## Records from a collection

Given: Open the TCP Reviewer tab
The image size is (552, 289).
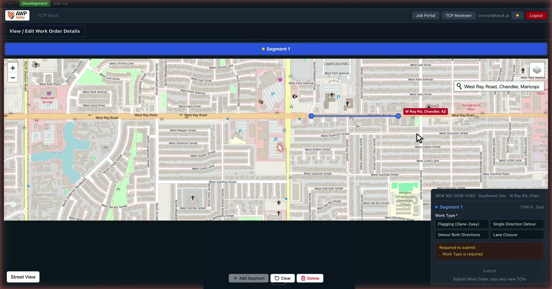Looking at the screenshot, I should [x=459, y=16].
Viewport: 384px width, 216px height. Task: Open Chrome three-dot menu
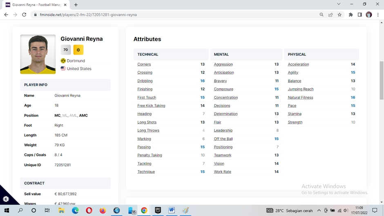(x=378, y=15)
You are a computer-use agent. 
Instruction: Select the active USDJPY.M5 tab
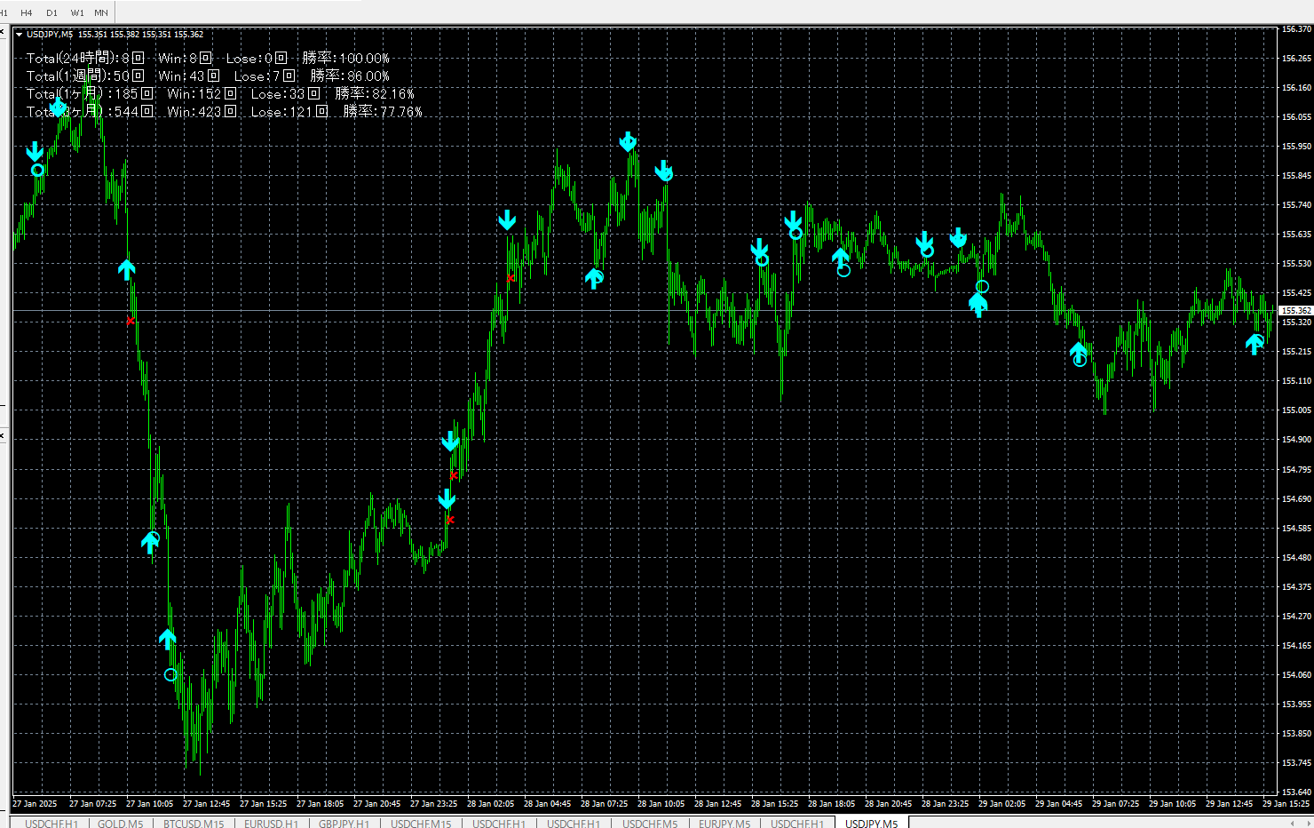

## INSTRUCTIONS FOR THE TASK
Return the data word for word without its pictures.

## ANSWER AREA
Given: Open the TCP Reviewer tab
The image size is (552, 289).
Looking at the screenshot, I should [x=459, y=16].
Viewport: 384px width, 216px height. Task: Open Chrome three-dot menu
(x=378, y=15)
You are a computer-use agent. 
Instruction: Select the active USDJPY.M5 tab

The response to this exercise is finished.